Richard Carrier expands this argument as such:
| “ | Suppose there is a God who is watching us and choosing which souls of the deceased to bring to heaven, and this god really does want only the morally good to populate heaven. He will probably select from only those who made a significant and responsible effort to discover the truth. For all others are untrustworthy, being cognitively or morally inferior, or both. They will also be less likely ever to discover and commit to true beliefs about right and wrong. That is, if they have a significant and trustworthy concern for doing right and avoiding wrong, it follows necessarily that they must have a significant and trustworthy concern for knowing right and wrong. Since this knowledge requires knowledge about many fundamental facts of the universe (such as whether there is a god), it follows necessarily that such people must have a significant and trustworthy concern for always seeking out, testing, and confirming that their beliefs about such things are probably correct. Therefore, only such people can be sufficiently moral and trustworthy to deserve a place in heaven — unless god wishes to fill heaven with the morally lazy, irresponsible, or untrustworthy.[21] | ” |
This would render the initial 4-box set inaccurate, because it does not include the possibility of a god who rewards honest unbelief or punishes dishonest belief. A revised set, would look like this:
| God rewards theists | God rewards atheists | No God | |
|---|---|---|---|
| Belief | +∞ (heaven) | Undefined | No result |
| Disbelief | Undefined | +∞ (heaven) | No result |
Apologists reply that hypotheses such as these lack the backing of tradition that genuine religions have, and thus should be disregarded (although see Argumentum ad populum). More precisely, these other hypotheses should be assigned zero (or perhaps infinitesimal) probability, so that they do not upset Pascal's expectation calculations. The debate then turns on what exactly rationality requires of one's probability assignments. [15]

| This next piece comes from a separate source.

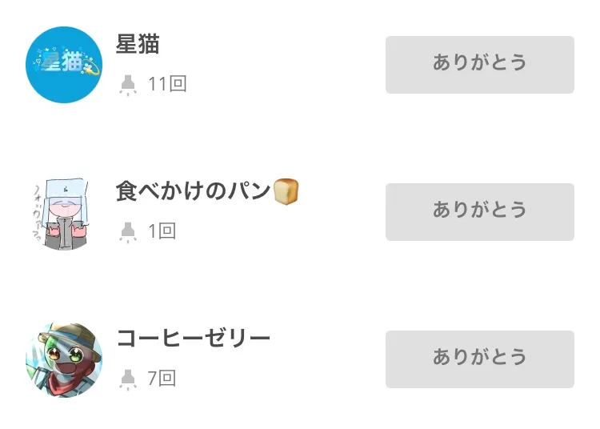Click the 星猫 profile avatar

point(64,65)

Richard Dawkins argues for an "anti-Pascal wager" in his book, The God Delusion. "Suppose we grant that there is indeed some small chance that God exists. Nevertheless, it could be said that you will lead a better, fuller life if you bet on his not existing, than if you bet on his existing and therefore squander your precious time on worshipping him, sacrificing to him, fighting and dying for him, etc." [22]
The wager assumes that one can consciously decide. Critics argue that they cannot do this, and therefore Pascal's Wager could only ever be an argument for feigning belief in God. In addition, an omniscient God would presumably see through the deception. [23] Richard Dawkins writes "Would you bet on God's valuing dishonestly faked belief (or even honest belief) over honest skepticism?" However, Pascal explicitly addresses inability ("impuissance") to believe. If the Wager is valid, inability to believe is irrational, and therefore caused by the passions: "your inability to believe, because reason compels you to [believe] and yet you cannot, [comes] from your passions." Therefore, this inability can be overcome by diminishing the passions through the practice of belief: "Learn from those who were bound like you. . . . Follow the way by which they began: that is by doing everything as if they believed, by taking holy water, by having Masses said, etc. Naturally, even this will make you believe and will dull you ["vous abêtira"]."[24]
An Instantiation of this argument, within the Islamic kalam tradition, was discussed by Imam al-Haramayn al-Juwayni (d. 478/1085) in his Kitab al-irshad ila-qawati al-adilla fi usul al-i'tiqad, or A Guide to the Conclusive Proofs for the Principles of Belief, nearly 600 years before its formal publication by Pascal, albeit relying solely on the Islamic beliefs. [25]
In the Sanskrit classic Sārasamuccaya, Vararuci makes a similar argument to Pascal's wager.[26]